(Supplied records Opens)

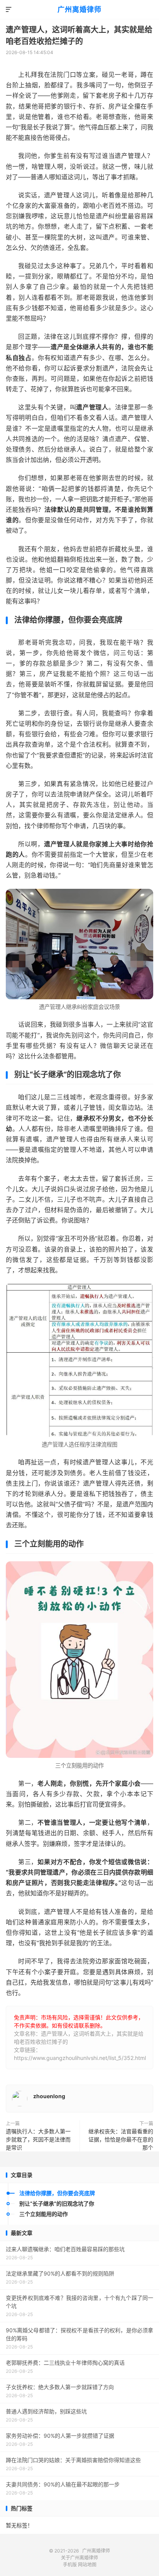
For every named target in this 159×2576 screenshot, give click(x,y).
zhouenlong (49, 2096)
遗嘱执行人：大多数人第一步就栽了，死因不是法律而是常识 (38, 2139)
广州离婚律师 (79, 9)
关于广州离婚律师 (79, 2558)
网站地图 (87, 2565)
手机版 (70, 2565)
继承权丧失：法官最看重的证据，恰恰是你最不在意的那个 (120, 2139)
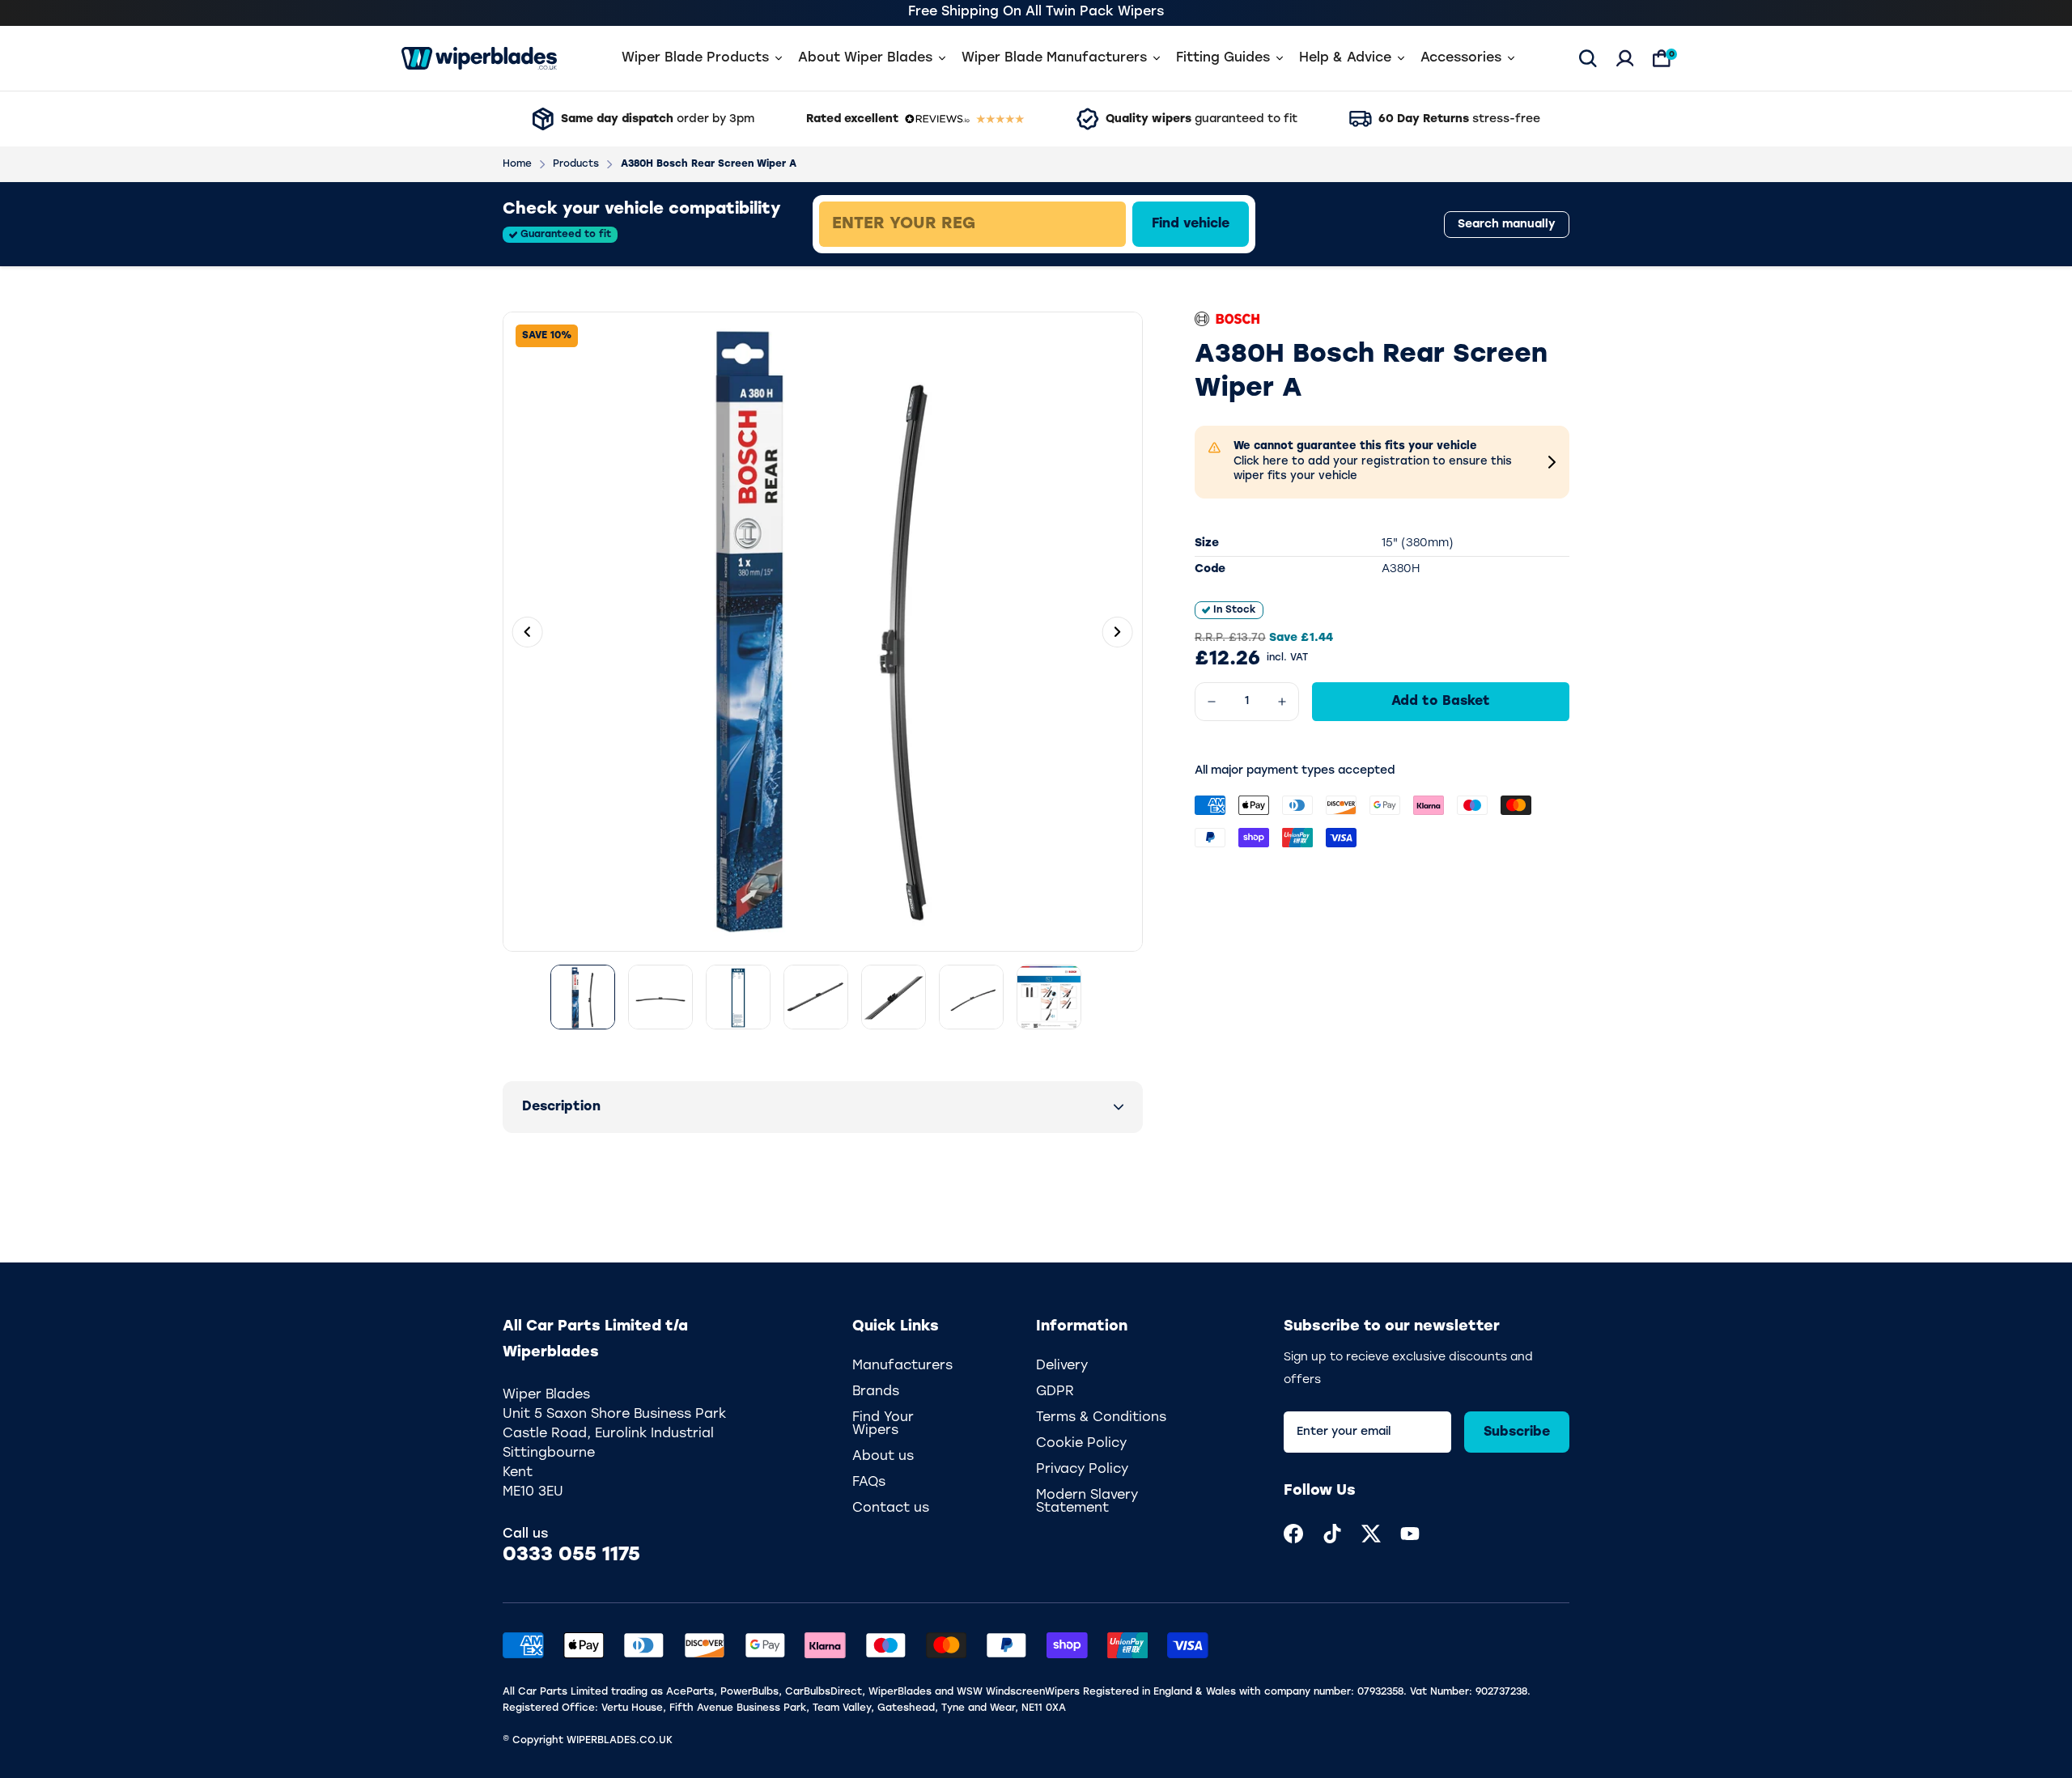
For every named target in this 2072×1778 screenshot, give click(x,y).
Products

(Supplied records Closes)
(Supplied records Opens)

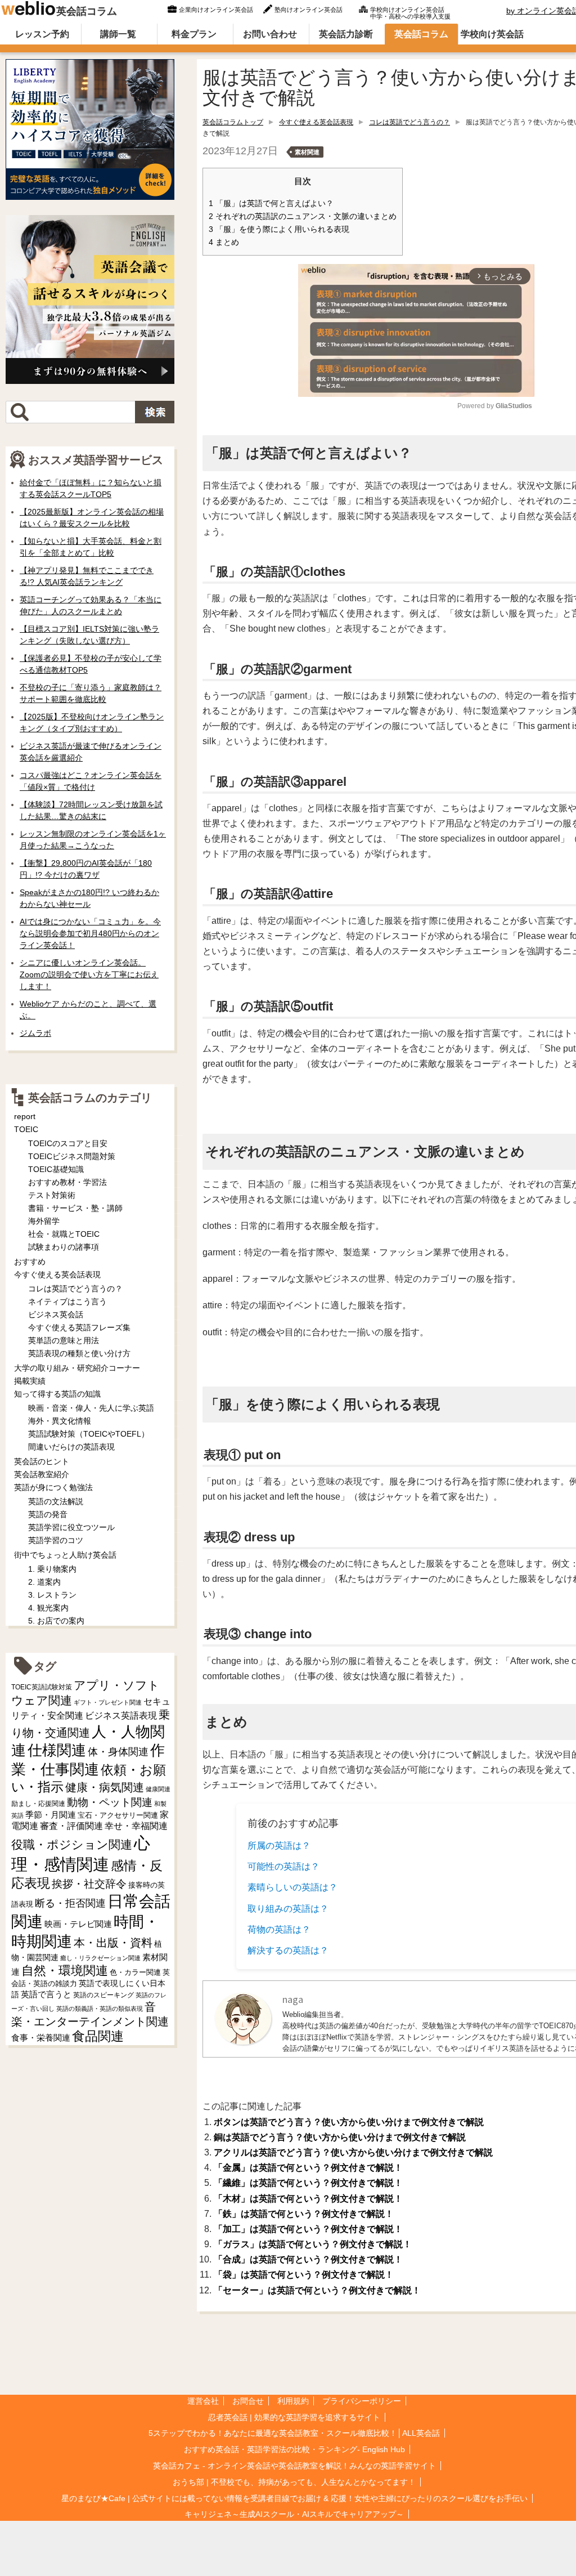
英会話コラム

(Supplied records Closes)
(Supplied records Opens)

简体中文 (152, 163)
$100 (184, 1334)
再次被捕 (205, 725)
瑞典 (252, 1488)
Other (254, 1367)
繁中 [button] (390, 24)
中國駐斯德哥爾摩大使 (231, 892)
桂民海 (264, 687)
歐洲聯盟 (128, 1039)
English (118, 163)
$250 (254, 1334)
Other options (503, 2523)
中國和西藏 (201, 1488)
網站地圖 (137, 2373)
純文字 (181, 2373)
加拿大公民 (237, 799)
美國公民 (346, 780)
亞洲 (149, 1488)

(Supplied records Closes)

### [Activity]
If a line above includes the word "this", count it; then give the final number by itself.

### [Exercise response]
2